Source document:
═══

Haitians rushed to buy food, gas, soap and face masks Friday after the announcement of two imported cases of the coronavirus sparked worries that the Western Hemisphere’s poorest nation could be overwhelmed by the illness.
President Jovenel Moise said Thursday that two patients had been quarantined after testing positive for the COVID-19 virus. One was a 31-year-old Haitian who had just returned from Paris and the other was a Belgian volunteering in a Port-au-Prince orphanage.
Moise said the country was closing all airports, schools, factories and seaports. The measure is designed to halt new cases of the virus, but health workers said it could prevent the arrival of important medical supplies and volunteer doctors and nurses if the virus starts to spread inside the densely population nation of roughly 11 million people.
According to the United Nations, some 35 per cent of Haitians lack basic drinking water services and two-thirds have limited or no sanitation services, making it extremely difficult for people to regularly wash their hands as recommended to deter the spread of the coronavirus.
The country just completed its first year free of cholera, a water-borne disease that was imported by U.N. peacekeepers and killed nearly 10,000 people over the last decade.
“We don’t have any basic service. Coronavirus will kill like cholera did,” said Marjorie Jean-Baptiste, a beauty-salon worker. “The country doesn’t have any resource to fight back epidemic.”

═══

Given records:
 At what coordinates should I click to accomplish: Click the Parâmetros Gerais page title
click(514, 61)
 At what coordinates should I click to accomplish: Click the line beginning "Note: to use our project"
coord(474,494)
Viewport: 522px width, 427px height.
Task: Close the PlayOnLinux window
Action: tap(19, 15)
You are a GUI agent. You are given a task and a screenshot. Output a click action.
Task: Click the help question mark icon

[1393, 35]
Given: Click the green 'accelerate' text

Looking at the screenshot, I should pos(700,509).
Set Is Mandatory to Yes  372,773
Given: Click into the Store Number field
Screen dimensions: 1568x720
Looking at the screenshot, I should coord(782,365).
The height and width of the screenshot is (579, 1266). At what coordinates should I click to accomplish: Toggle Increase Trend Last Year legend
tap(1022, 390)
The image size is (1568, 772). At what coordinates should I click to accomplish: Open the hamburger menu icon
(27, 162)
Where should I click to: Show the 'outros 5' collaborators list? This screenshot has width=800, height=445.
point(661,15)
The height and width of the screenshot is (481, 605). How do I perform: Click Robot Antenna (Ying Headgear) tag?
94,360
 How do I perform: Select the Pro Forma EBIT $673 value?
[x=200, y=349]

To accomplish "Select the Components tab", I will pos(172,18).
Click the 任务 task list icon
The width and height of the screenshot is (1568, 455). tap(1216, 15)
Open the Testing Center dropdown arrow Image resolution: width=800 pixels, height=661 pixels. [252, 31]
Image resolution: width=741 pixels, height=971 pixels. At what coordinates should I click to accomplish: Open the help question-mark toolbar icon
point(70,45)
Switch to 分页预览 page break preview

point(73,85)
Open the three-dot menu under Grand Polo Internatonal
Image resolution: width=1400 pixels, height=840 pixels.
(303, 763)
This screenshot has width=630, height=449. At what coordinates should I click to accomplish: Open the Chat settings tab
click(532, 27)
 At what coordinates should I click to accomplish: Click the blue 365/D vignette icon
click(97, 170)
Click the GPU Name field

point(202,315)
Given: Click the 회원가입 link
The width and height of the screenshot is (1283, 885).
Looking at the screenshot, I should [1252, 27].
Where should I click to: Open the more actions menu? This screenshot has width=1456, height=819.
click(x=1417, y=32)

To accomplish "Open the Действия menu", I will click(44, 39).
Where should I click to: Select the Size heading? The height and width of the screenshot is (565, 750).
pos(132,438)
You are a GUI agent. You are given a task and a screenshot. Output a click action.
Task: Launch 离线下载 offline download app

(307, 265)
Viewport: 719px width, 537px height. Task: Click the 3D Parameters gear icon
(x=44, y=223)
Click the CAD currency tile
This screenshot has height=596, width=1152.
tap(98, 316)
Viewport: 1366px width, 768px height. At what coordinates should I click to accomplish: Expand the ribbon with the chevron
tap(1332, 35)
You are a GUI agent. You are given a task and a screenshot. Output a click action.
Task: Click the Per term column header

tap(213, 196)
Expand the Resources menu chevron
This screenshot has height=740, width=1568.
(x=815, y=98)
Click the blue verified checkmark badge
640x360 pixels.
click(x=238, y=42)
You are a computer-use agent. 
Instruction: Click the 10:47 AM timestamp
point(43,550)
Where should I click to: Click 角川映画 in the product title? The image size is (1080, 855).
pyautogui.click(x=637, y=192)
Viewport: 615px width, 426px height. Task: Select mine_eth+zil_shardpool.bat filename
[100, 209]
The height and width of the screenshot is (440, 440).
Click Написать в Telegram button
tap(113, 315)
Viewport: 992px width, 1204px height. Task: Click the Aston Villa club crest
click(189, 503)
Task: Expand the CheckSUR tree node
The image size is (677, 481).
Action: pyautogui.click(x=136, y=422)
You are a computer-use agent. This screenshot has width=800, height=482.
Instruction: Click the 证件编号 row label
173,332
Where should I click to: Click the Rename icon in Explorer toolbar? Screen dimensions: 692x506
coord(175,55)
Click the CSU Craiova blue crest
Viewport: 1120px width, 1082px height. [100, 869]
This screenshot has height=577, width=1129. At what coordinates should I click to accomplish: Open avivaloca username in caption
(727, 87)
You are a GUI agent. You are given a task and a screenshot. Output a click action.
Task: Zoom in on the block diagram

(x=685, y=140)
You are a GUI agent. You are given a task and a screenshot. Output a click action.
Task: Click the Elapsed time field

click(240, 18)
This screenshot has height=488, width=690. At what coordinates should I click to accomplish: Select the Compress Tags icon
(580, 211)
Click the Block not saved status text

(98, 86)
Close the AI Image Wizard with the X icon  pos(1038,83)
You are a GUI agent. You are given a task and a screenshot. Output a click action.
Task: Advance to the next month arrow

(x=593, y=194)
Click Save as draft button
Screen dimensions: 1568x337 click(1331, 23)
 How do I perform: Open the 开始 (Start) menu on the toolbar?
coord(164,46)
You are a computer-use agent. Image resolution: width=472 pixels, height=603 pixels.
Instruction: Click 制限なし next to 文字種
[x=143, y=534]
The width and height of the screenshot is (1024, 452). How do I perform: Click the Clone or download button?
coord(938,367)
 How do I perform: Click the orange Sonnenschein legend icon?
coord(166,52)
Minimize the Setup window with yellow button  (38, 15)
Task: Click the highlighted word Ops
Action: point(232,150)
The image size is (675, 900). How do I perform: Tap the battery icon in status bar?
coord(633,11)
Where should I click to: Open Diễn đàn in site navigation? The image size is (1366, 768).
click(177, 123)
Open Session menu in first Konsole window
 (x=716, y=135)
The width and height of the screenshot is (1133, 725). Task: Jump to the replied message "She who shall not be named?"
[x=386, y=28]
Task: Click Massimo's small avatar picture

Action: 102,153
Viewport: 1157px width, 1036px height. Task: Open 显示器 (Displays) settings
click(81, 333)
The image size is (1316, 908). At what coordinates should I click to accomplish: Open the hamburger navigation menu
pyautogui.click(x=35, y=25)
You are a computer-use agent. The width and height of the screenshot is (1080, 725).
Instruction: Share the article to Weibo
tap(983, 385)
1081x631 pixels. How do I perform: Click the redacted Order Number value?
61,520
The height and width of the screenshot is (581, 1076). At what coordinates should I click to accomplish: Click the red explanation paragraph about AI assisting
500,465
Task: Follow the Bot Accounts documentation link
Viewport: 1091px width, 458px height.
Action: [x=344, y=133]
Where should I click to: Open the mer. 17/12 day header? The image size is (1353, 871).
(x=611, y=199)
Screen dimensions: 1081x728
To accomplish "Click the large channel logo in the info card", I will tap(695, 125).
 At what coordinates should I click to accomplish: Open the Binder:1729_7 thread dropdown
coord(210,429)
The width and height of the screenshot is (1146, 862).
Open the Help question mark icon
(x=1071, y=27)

═══

Exercises to complete:
- 1) According to the Haiti coronavirus report, which facilities did Moise say the country was closing?
- 2) Quote the Haiti coronavirus report starting at "Moise said the" and ending at "of the coronavirus.".
The records come from a different source than the text.

Numbered responses:
- 1) Airports, schools, factories and seaports

- 2)
Moise said the country was closing all airports, schools, factories and seaports. The measure is designed to halt new cases of the virus, but health workers said it could prevent the arrival of important medical supplies and volunteer doctors and nurses if the virus starts to spread inside the densely population nation of roughly 11 million people.
According to the United Nations, some 35 per cent of Haitians lack basic drinking water services and two-thirds have limited or no sanitation services, making it extremely difficult for people to regularly wash their hands as recommended to deter the spread of the coronavirus.